La Asamblea Nacional del Ecuador aprobó el Acuerdo Estratégico de Cooperación Económica con Corea del Sur, marcando un paso clave en la política comercial del país. La decisión se tomó con 83 votos a favor y permitirá avanzar hacia su implementación.
El tratado abre el acceso a un mercado de más de 50 millones de consumidores. Según lo aprobado, cerca del 98,8 % de la oferta exportable ecuatoriana podrá ingresar sin aranceles. Productos como el camarón tendrán beneficios inmediatos, mientras que otros, como el banano, se integrarán de forma progresiva.
El acuerdo no solo impulsa exportaciones. También incluye mecanismos para proteger a sectores sensibles de la economía local. Áreas como lácteos, arroz, maíz, textiles y calzado contarán con plazos de hasta 15 años para adaptarse a la competencia internacional.
Esta estrategia busca equilibrar la apertura comercial con la estabilidad productiva interna. De esta forma, se pretende evitar impactos bruscos en industrias nacionales mientras se integran a nuevos mercados.

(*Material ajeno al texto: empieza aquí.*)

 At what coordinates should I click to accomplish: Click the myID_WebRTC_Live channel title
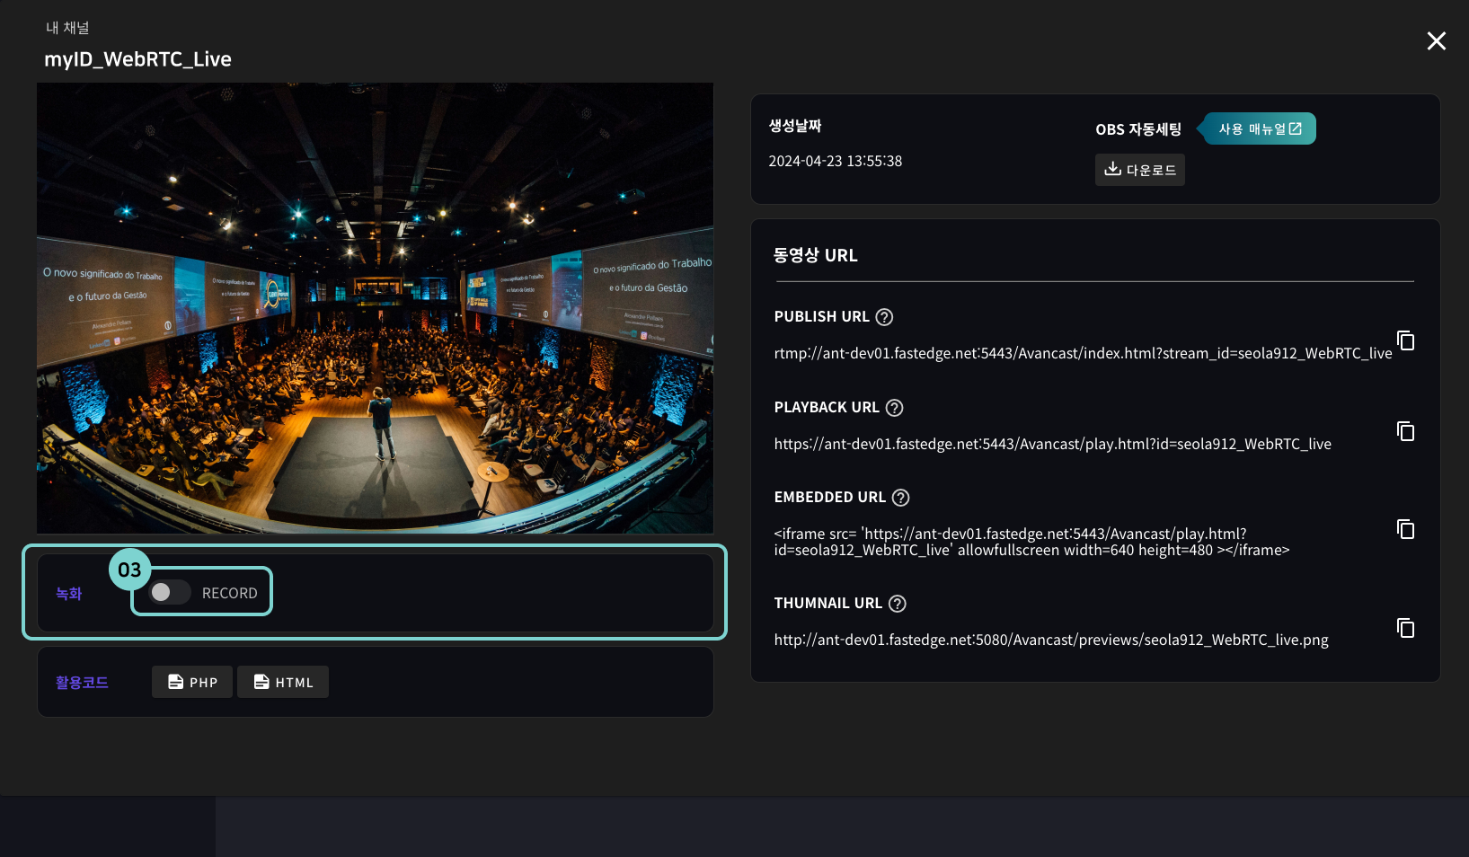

Corea del Sur importa gran parte de los alimentos que consume, lo que representa una oportunidad para el sector agropecuario, pesquero y agroindustrial de Ecuador. Además, el acuerdo permitirá competir en igualdad de condiciones con países como Chile, Perú y Colombia, que ya tienen tratados similares.
En los últimos años, experiencias de reducción arancelaria han impulsado exportaciones ecuatorianas, especialmente de productos agrícolas, lo que refuerza las expectativas positivas en torno a este acuerdo.
El tratado incluye 23 capítulos que abarcan comercio de bienes, servicios, comercio electrónico y propiedad intelectual. También incorpora un componente de cooperación en áreas como tecnología, energía, salud, acuacultura y desarrollo de mipymes.
Este eje busca fortalecer la producción nacional mediante transferencia de conocimiento y modernización de procesos. Además, consolida la relación bilateral entre ambos países en un contexto global cada vez más competitivo.
Pese a su aprobación, el acuerdo generó división política. Algunos legisladores votaron en contra, argumentando posibles riesgos para ciertos sectores productivos.